Exercise - For this exercise, repeat exactly the lines below starting at the line holding "This screenshot has height=1130, width=1920." and ending at the line holding "The width and", both included, with no extra lines and no pictures.
-------- Provided records
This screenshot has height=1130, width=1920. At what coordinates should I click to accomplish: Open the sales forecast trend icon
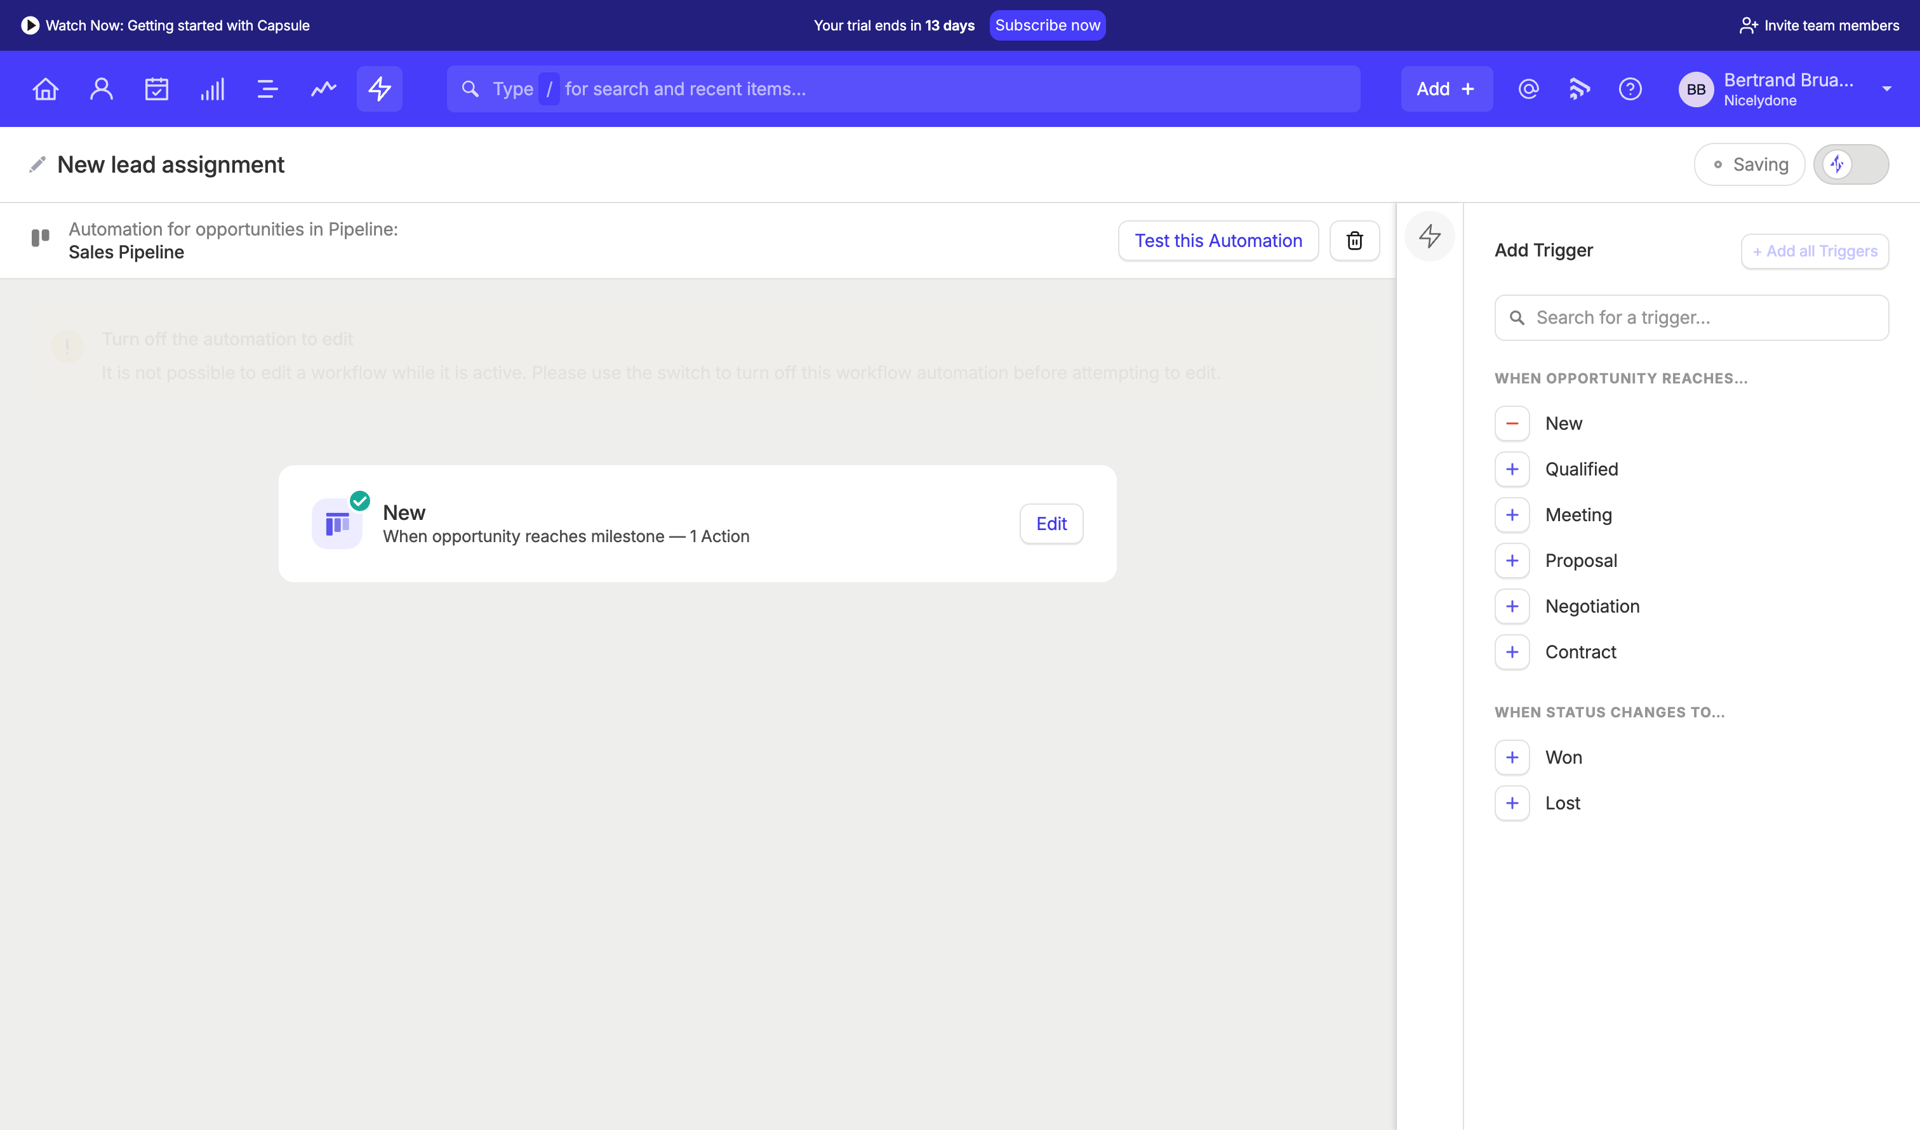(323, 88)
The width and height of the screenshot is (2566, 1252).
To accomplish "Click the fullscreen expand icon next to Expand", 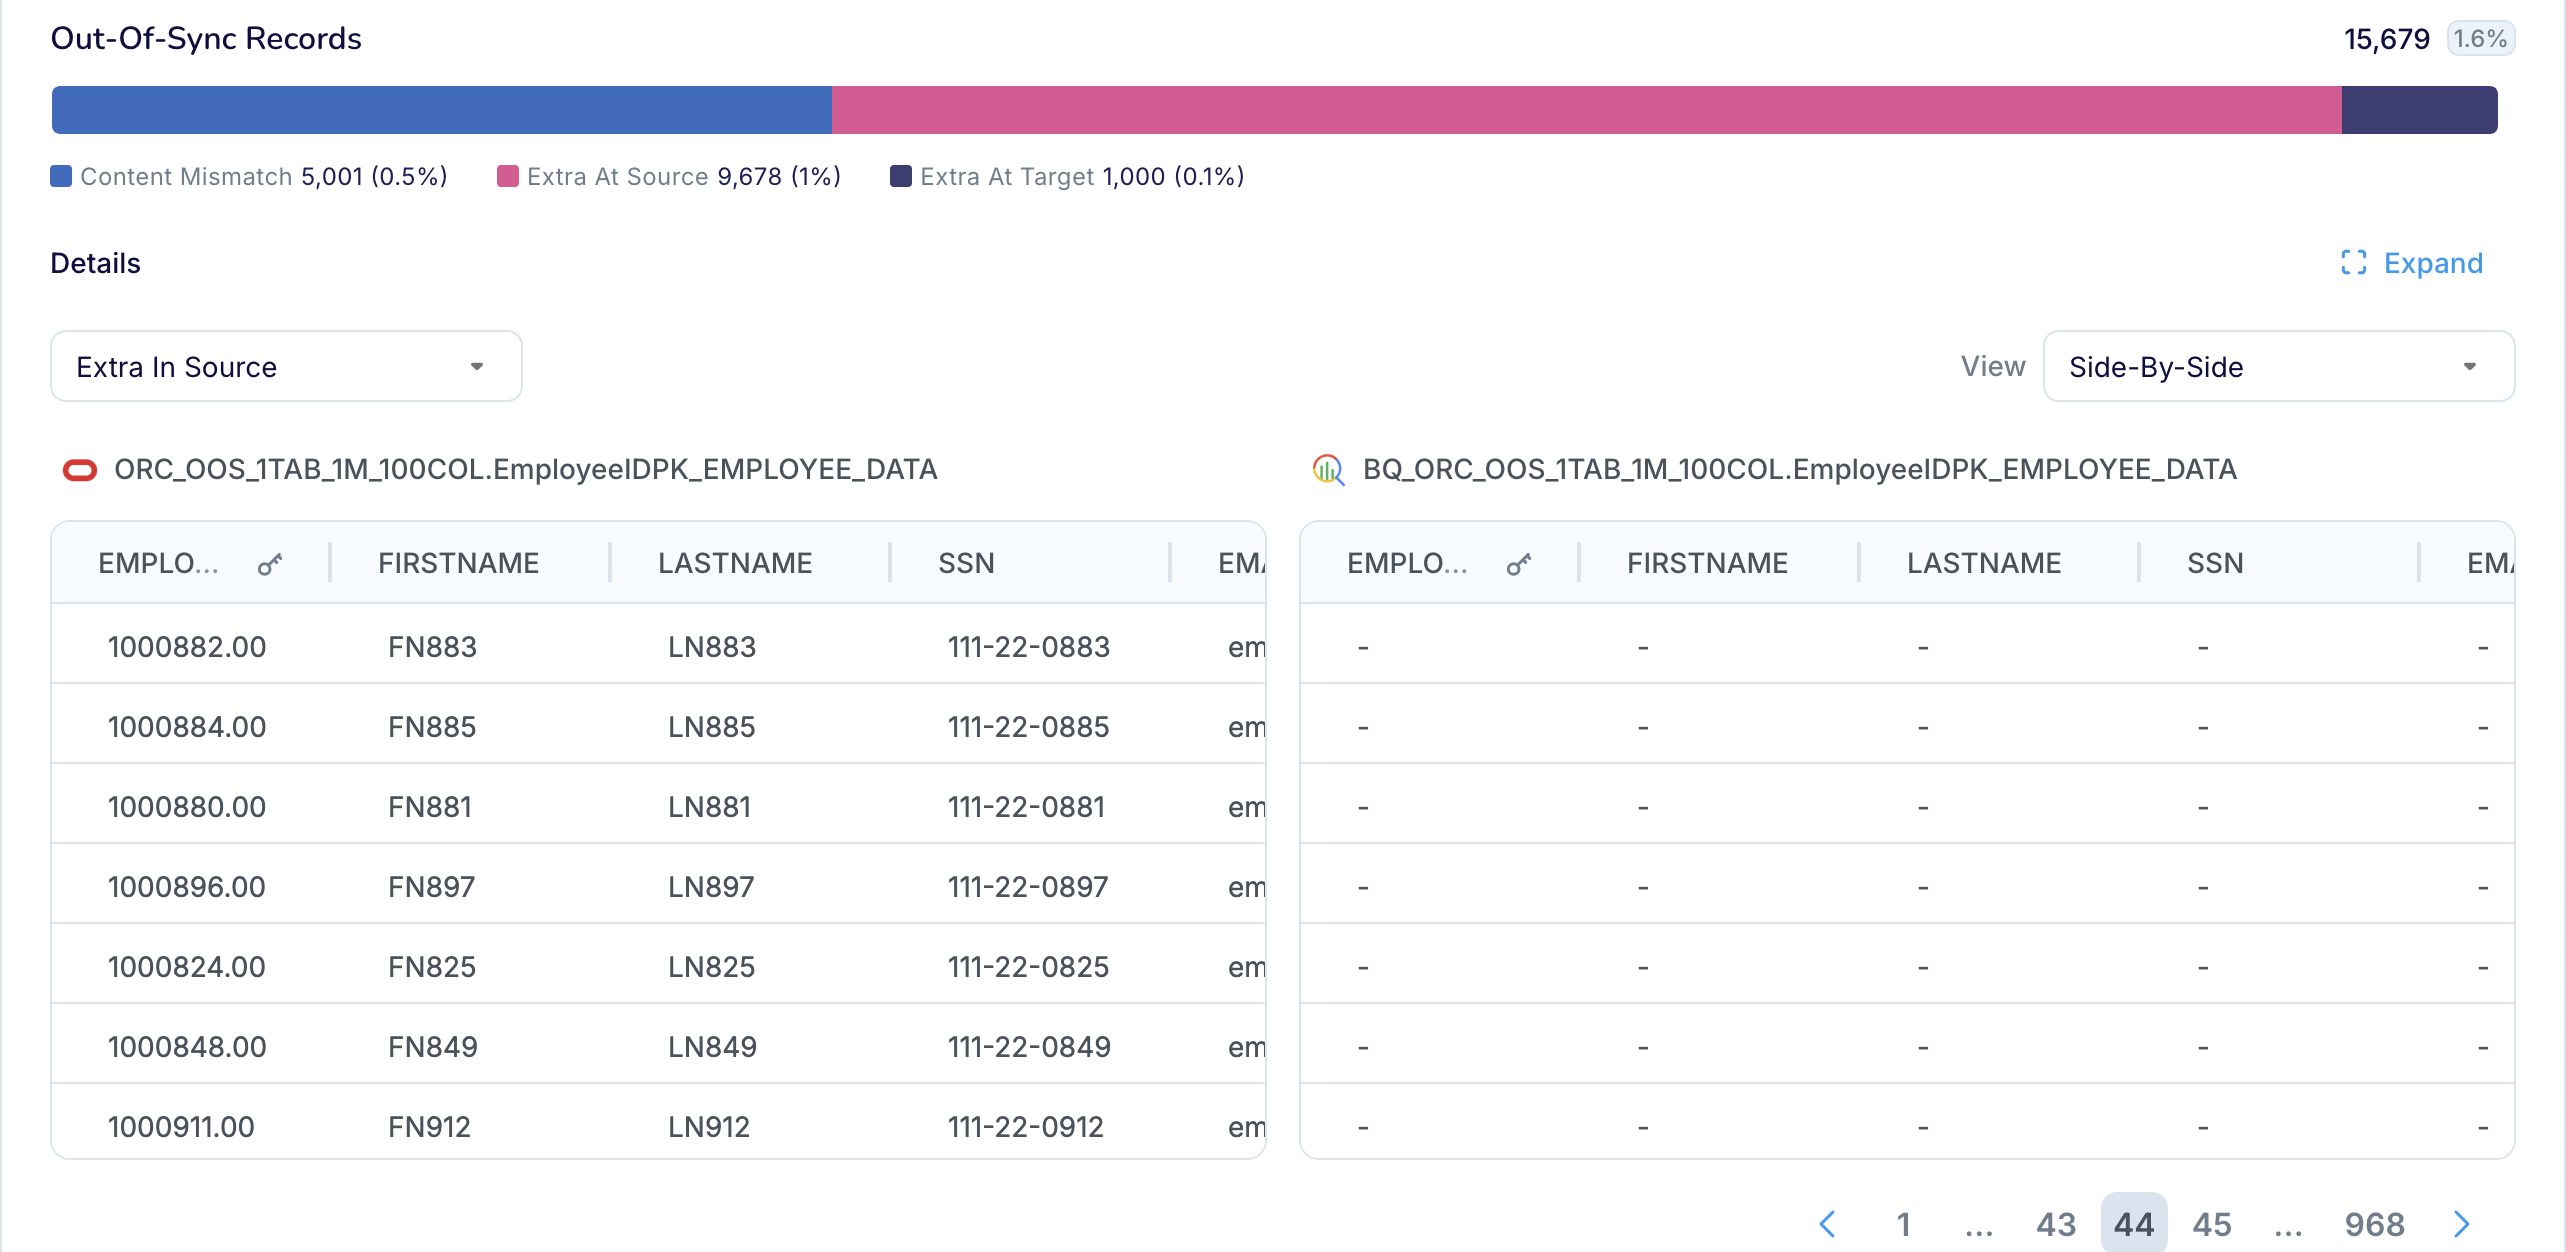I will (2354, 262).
----------------
-------- Provided records
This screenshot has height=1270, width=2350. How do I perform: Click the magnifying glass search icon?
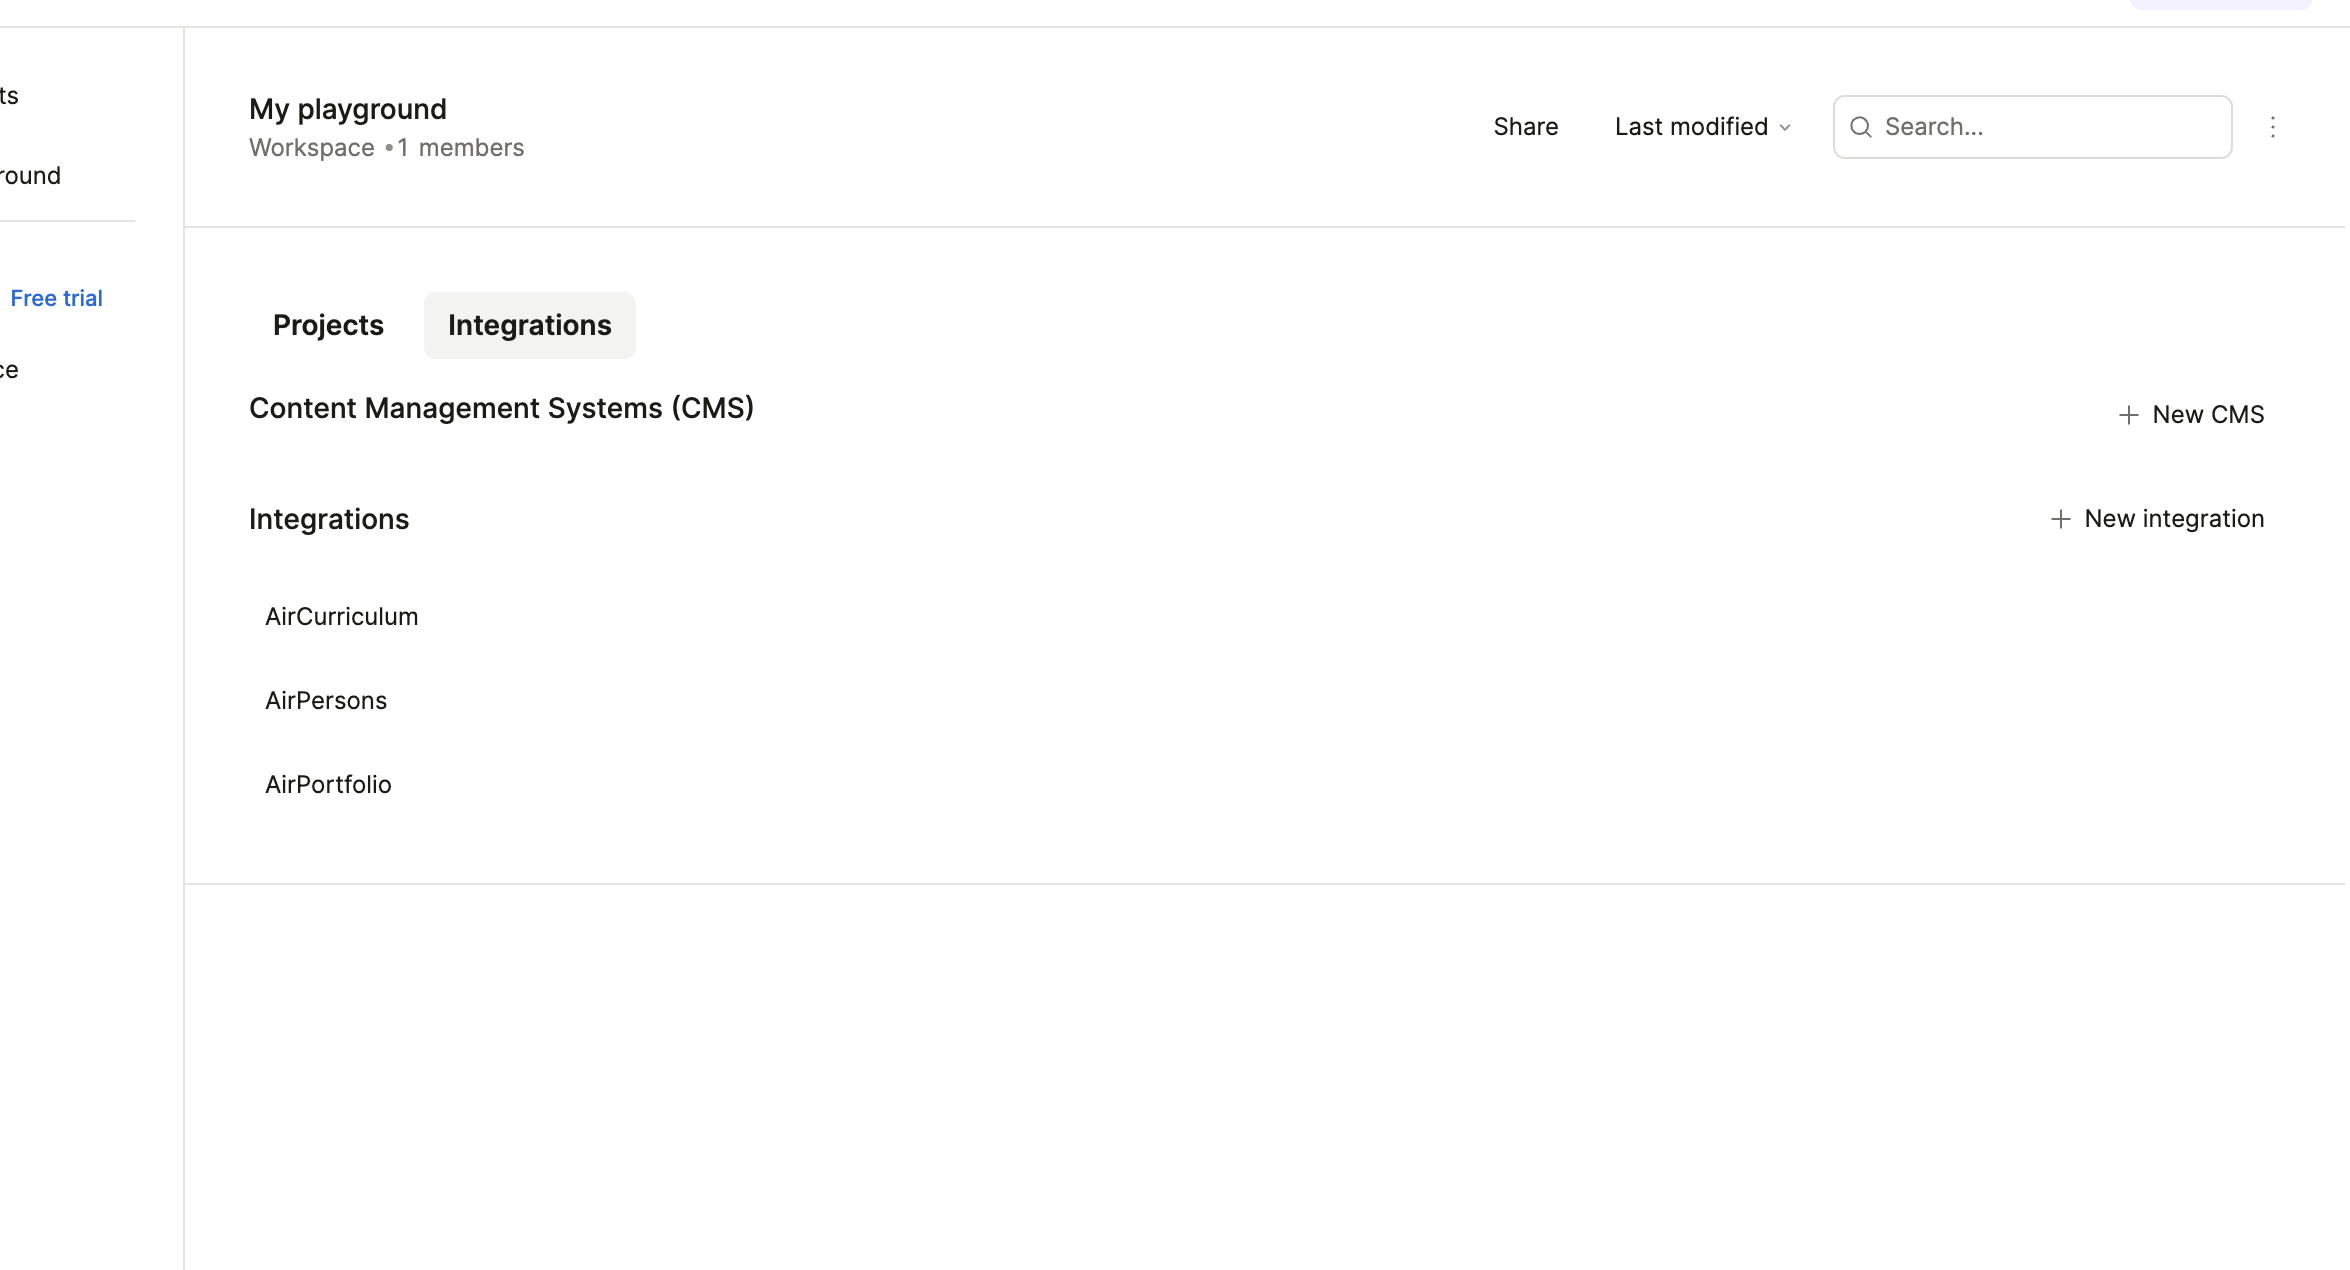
----------------
Result of the task -
This screenshot has height=1130, width=1920. At what coordinates should I click to accomplish: Open the sales forecast trend icon
(323, 88)
The width and height of the screenshot is (2566, 1252).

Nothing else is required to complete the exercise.